Many of us have turned to probiotics to help us balance our gut microbiome and boost our good gut bacteria. One type, the lovely Lactobacillus, has long been employed as a traditional probiotic (think fermented dairy products,) and more recently as commercially available supplements in combination with other probiotic strains. Still, what strain is individually good for you? Here, we delve deeper into specific Lactobacillus strains, giving you an overview of their therapeutic abilities and where you can find them.

By Asha Zaharudin

Some of the most extensively studied and widely used probiotic strains of bacteria are members of the Lactobacillus genus. These make up a major part of the larger lactic acid bacteria group, which are Gram-positive and produce lactic acid during carbohydrate fermentation1,2. The metabolic versatility of this genus results in an ability to colonise a variety of habitats such as plants, animals, and raw milk, thus making it the largest of the Lactobacillaceae family with over 100 species and subspecies2.

The Lactobacillus group is large, highly diverse, and shows great variation

The versatility of Lactobacillus and their ability to colonise various niches is reflected in the large phenotypic and genotypic variation within the genus. Due to their diversity, attempts to classify the genus into phylogenetic groups have often been revised, but here are the main established groups2,3:
  1. L. acidophilus Species from the acidophilus group play an important role as starter cultures in dairy and vegetable fermentation (e.g., L. helveticus and L. delbrueckii, respectively). Some other strains play a key role in the gut microbiome to benefit human health and nutrition.
  2. L. casei The most well-known species are L. paracasei and L. rhamnosus, which are commonly found in cheeses. L. paracasei and L. caseiare also commensal within the animal/human gastrointestinal (GI) tract.
  3. L. plantarum Subspecies from this group are considered food-grade because of its long and documented history of safe use in fermented foods such as in dairy, meat, and vegetable products. These have also been shown to survive gastric transit and colonise the gut to live beneficially within the GI tract.
  4. L. reuteri At least 6 species within this group can be isolated from sourdough. One supspecies, L. fermentum, has also been isolated from vegetable and dairy ferments. Members of this group are also known to produce the antimicrobial compounds reuterin and reutericyclin, which have potential applications in food preservation and as probiotics.
  5. L. buchneri This large and heterogenous group are mostly linked to food fermentation, such as vegetable fermentation, sourdough, and kefir grains.
It’s no surprise, then, that these bacteria have been used for decades in food production. The acidic conditions created from the production of lactic acid, and its ability to produce antimicrobial bacteriocins, lends to its capability for food preservation – fermented vegetables and meats are a good example of this2. Lactobacillus are also able to produce exopolysaccharides and certain aroma compounds to enhance the flavour, texture, and nutrition of low-fat products, which makes it ideal for use as starters or complementary cultures for several cheese varieties, sourdough breads, and in wine and beer2,4.

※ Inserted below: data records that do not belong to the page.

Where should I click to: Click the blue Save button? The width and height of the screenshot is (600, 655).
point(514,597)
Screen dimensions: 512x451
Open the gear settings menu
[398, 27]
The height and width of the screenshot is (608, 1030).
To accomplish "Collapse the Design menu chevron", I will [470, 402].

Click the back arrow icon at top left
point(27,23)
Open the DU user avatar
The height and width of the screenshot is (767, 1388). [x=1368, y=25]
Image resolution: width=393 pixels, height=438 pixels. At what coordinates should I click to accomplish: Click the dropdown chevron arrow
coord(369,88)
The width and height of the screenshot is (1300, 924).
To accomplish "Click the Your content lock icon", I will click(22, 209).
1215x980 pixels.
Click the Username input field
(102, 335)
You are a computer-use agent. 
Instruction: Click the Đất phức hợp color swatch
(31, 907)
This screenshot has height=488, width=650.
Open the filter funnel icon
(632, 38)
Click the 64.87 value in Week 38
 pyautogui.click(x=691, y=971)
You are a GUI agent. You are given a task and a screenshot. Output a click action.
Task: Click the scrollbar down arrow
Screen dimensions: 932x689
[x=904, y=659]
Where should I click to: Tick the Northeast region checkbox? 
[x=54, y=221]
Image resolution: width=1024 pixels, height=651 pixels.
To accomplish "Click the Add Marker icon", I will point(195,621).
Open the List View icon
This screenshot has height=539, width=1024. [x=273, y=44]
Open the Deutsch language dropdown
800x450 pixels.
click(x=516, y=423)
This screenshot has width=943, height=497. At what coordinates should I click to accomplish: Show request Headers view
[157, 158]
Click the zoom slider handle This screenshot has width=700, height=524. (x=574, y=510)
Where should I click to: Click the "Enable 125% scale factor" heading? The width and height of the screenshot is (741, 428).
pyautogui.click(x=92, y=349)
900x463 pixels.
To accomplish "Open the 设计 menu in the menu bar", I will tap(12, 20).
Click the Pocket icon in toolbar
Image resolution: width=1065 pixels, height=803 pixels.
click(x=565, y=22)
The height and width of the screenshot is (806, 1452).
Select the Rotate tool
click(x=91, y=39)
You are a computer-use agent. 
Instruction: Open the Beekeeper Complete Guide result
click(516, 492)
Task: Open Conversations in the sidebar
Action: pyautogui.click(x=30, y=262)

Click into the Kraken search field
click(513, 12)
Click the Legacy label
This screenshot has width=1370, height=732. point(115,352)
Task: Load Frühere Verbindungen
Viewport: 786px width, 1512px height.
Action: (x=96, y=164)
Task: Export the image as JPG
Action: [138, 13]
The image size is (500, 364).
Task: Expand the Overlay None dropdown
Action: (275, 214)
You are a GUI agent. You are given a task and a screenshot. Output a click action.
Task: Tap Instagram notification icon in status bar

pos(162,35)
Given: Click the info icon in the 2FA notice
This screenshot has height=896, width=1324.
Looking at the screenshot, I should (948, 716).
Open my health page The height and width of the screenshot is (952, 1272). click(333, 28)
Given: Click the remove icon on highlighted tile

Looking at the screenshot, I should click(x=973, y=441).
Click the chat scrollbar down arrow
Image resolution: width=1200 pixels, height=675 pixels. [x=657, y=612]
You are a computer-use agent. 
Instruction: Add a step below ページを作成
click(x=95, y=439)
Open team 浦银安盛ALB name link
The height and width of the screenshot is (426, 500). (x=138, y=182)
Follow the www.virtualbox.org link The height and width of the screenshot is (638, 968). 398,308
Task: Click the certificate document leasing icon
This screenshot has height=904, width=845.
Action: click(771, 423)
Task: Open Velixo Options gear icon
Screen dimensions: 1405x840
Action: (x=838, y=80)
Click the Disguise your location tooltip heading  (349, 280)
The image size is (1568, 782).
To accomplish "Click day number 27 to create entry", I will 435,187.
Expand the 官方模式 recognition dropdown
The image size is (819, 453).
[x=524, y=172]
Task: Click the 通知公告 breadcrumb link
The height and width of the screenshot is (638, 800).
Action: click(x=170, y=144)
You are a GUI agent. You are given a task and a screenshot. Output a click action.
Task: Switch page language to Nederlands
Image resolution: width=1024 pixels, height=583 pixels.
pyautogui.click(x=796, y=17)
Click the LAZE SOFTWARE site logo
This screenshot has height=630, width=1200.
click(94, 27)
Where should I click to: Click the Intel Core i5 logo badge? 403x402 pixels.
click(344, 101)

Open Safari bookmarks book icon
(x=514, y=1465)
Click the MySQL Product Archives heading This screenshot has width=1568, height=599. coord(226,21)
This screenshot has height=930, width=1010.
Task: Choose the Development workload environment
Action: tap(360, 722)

Lactobacillus are extensively used as probiotics in food

Though Lactobacillus also exist commensally within normal gut microbiomes, the ingestion of certain strains as probiotics can boost their benefits. In short, Lactobacillus probiotics can contribute to a balanced microbial ecosystem by aiding nutrient digestion and absorption, metabolise indigestible compounds, inhibit pathogens, and stimulate the immune system5,6. Those from the acidophilus group in particular are extensively studied and known to contain probiotic strains.

Though lactobacillus also exist commensally within normal gut microbiomes, the ingestion of certain strains as probiotics can boost their benefits.

Dairy products are the most common food carriers of probiotics, most of which contain L. acidophilus, L. gasseri, L. helveticus, L. johnsonii, L. (para)casei, L. reuteri, L. plantarum, L. rhamnosus, L. fermentum2. In the supermarket, you can find them in pasteurized milk, ice cream, fermented milks, cheeses, baby feed milk powder, and probiotic yoghurt – there are many non-dairy versions, think coconut and soy-based yoghurts etc! 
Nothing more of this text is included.